M-37 runs the full length of the Old Mission Peninsula, and the scenery along the way shifts between cherry orchards, vineyards, farmhouses, and sudden glimpses of glittering bay water on either side.

The drive feels unhurried by design, with the narrow road and rolling terrain encouraging a slower pace that most highway travel never allows.

Families who made the trip describe it as a highlight in itself, and it is easy to understand why once you are behind the wheel watching the landscape unfold.

The peninsula sits on the same latitude as parts of southern France and northern Italy, a fact that helps explain why the microclimate here supports such productive fruit growing.

Wineries along the route offer water views alongside their tastings, though the park at the tip remains the undisputed scenic anchor of the whole corridor.

Once you arrive, the real surprises begin at ground level.

Standing on the 45th Parallel

© Old Mission State Park

There is a marker near the tip of the peninsula that most visitors walk past without fully absorbing what it means: you are standing exactly halfway between the North Pole and the Equator.

The 45th Parallel cuts directly through Old Mission Point, and that geographic fact gives the park an unusual distinction that most state parks simply cannot claim.

It is the kind of detail that sounds like trivia until you are actually standing on the spot, at which point it starts to feel surprisingly significant.

The same latitude line runs through parts of Montana, Oregon, France, and northern Italy, which makes this quiet Michigan park part of a much larger global story.

Marking the moment with a photo at the parallel sign has become something of a tradition for visitors, and it is one of those low-effort, high-payoff park experiences.

The setting around the marker, with bay water visible in multiple directions, makes the photo worth keeping.

The history embedded in the soil beneath that marker runs even deeper than the coordinates suggest.

Practical Tips for Your Visit

© Old Mission State Park

A little preparation goes a long way toward making a visit to Old Mission State Park as smooth as possible.

Parking is available near the lighthouse, and restrooms are on the grounds, though the lighthouse building itself does not have public facilities inside.

The trail system uses numbered intersection signs, so snapping a photo of the trailhead map before heading out is a genuinely useful habit, particularly during winter visits when snow can obscure some trail markers.

The lighthouse museum and historic buildings are open for interior visits during spring, summer, and fall only, so winter visitors will enjoy the exterior and trails but should not expect to go inside.

Lighthouse tower admission runs around eight dollars, which covers the full museum collection of photos and artifacts as well as the tower climb.

Dogs are welcome on the trails, and the beach allows plenty of room for four-legged visitors to enjoy the shallows.
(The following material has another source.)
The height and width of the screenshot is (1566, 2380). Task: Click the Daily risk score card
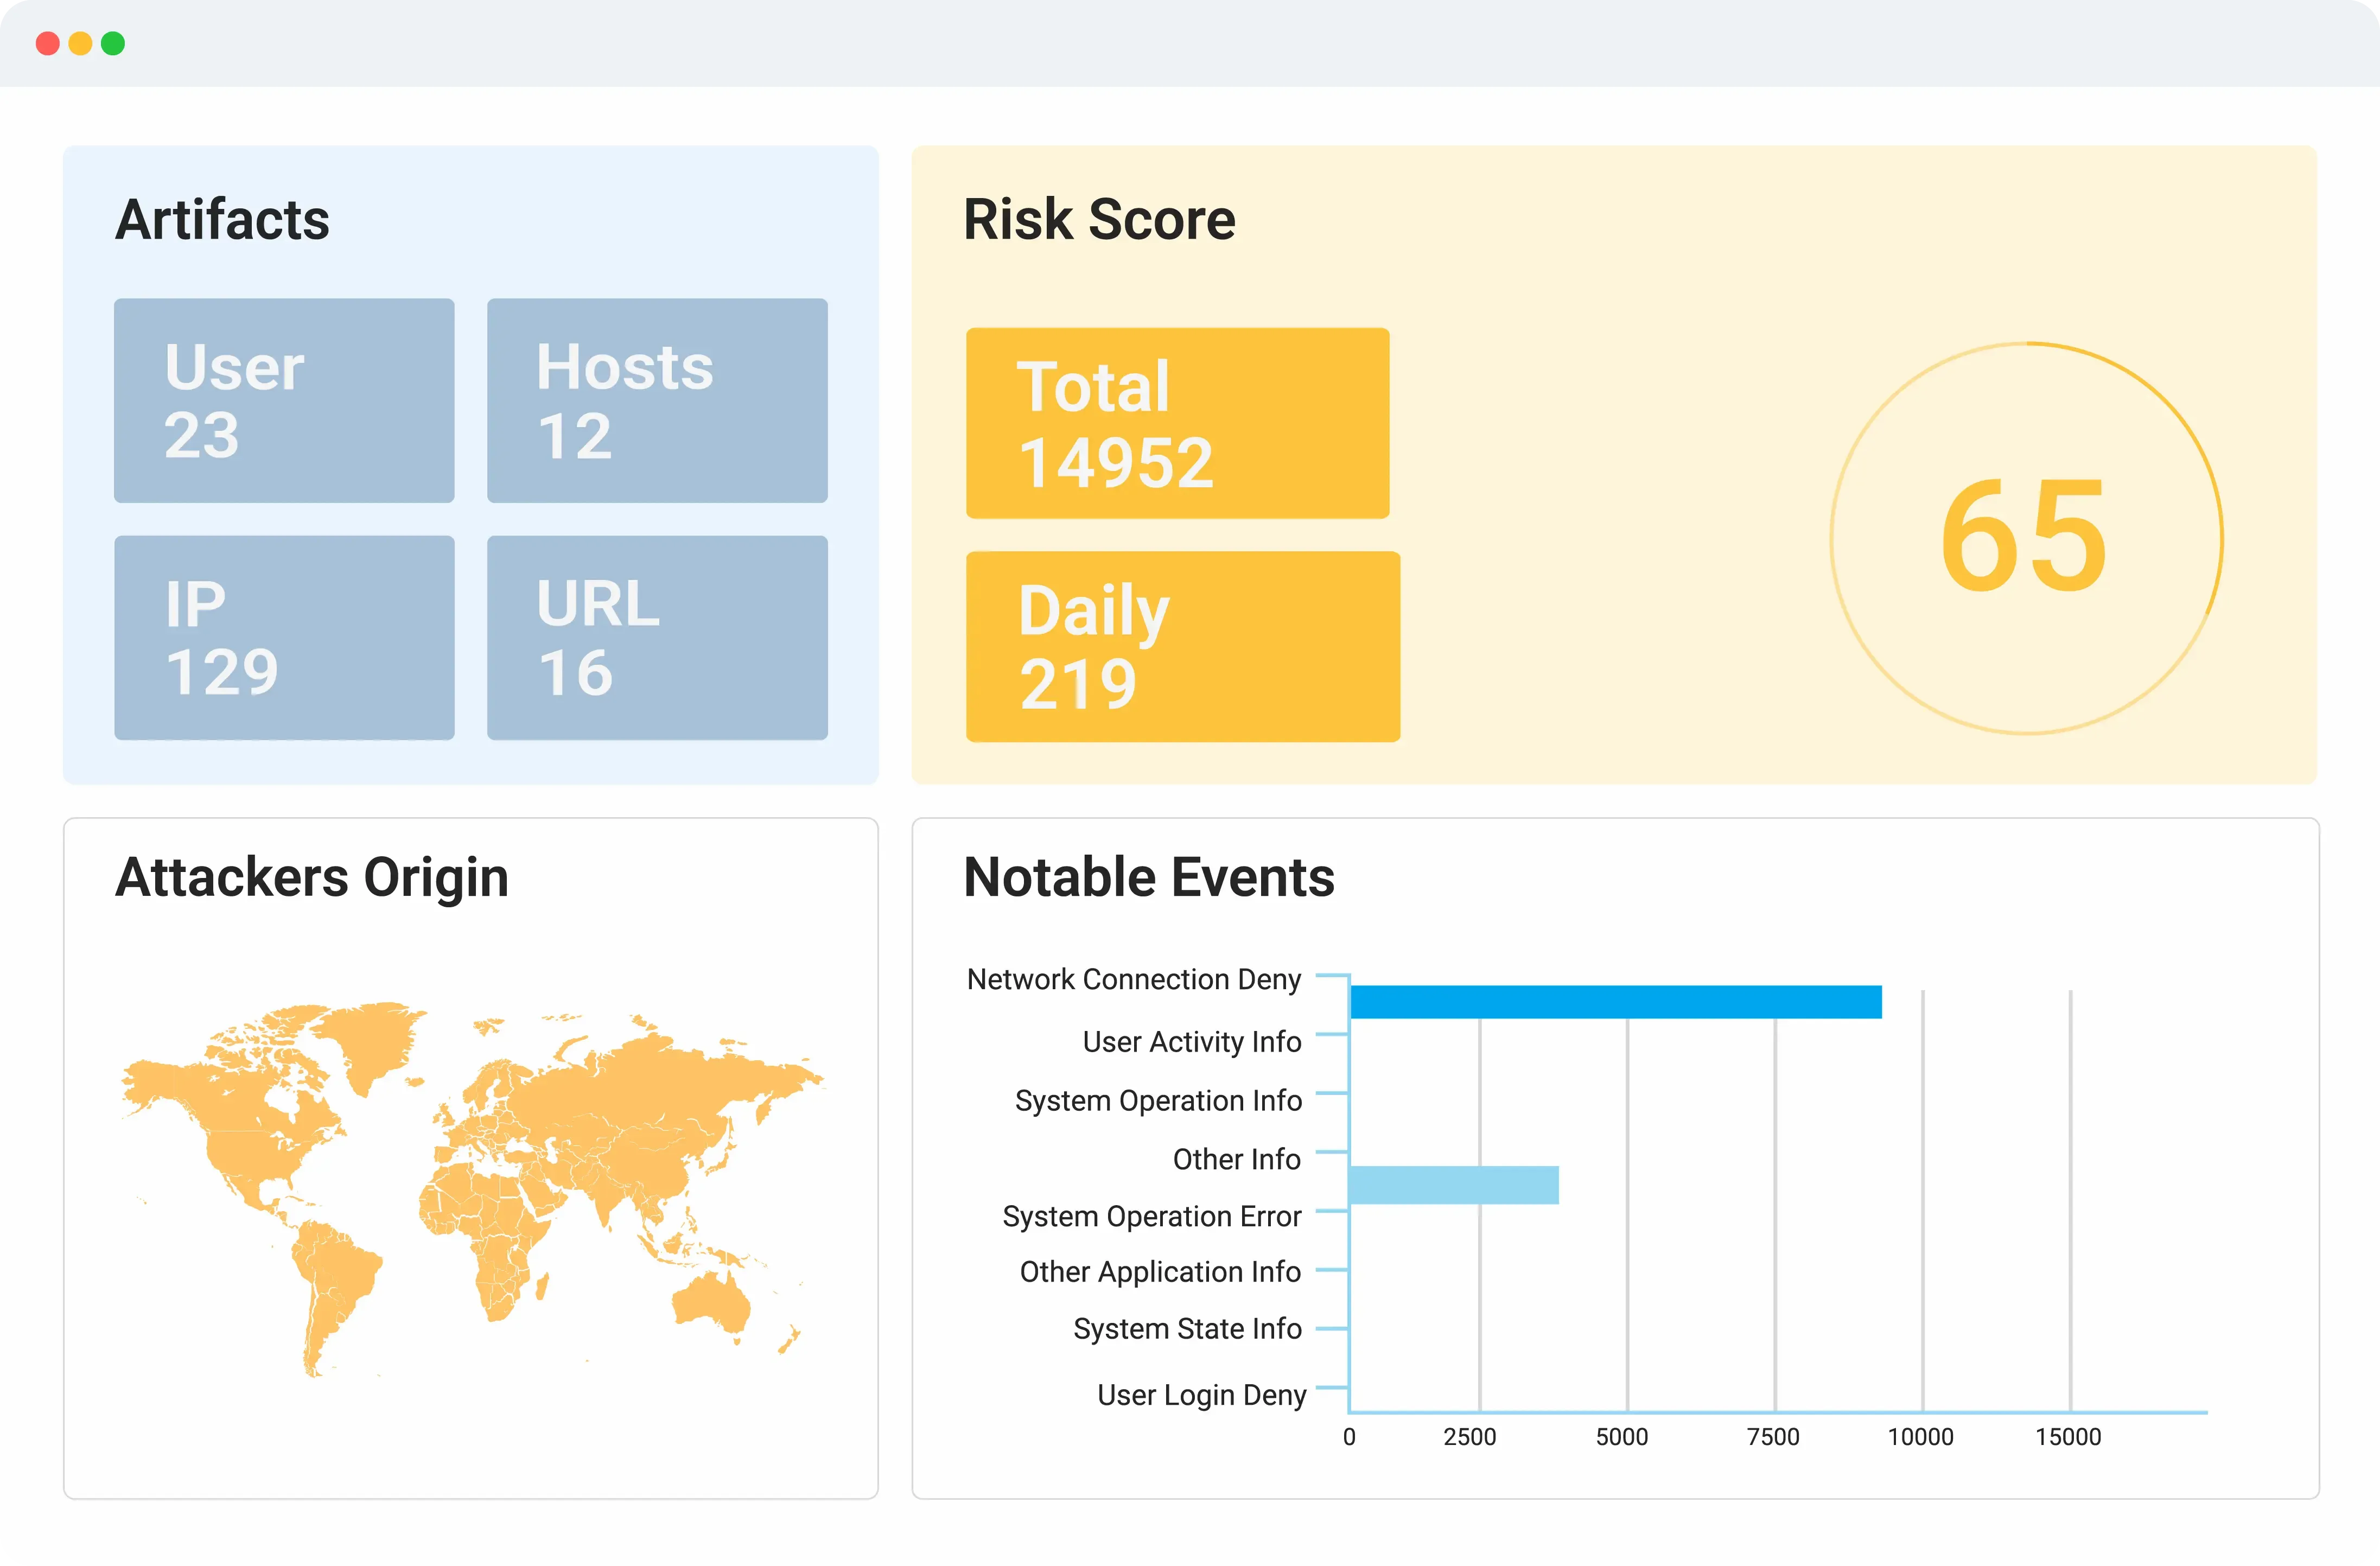coord(1183,648)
Arriving on a weekday morning during peak summer season gives you the best chance of finding quiet trails and uncrowded beach access.

Why This Place Stays With You

© Old Mission State Park

Some parks are pleasant enough in the moment but fade quickly from memory once you are back on the highway. Old Mission State Park is not one of those places.

The combination of genuine history, accessible trails, a working lighthouse museum, a log cabin from the 1850s, and beaches where the water turns impossibly clear and shallow creates an experience that covers far more ground than its 650 acres might suggest.

The 45th Parallel marker, the ghost of cherry orchards underfoot, and the panoramic bay views from the trail all contribute to a layered sense of place that is difficult to replicate elsewhere in Michigan.

First-time visitors frequently describe the urge to turn around and do it all again before they have even reached their cars.

The park has a way of making you feel like you found something that not enough people know about, even on a busy summer weekend.

That feeling, more than any single feature, is what keeps people coming back to the very tip of the peninsula year after year.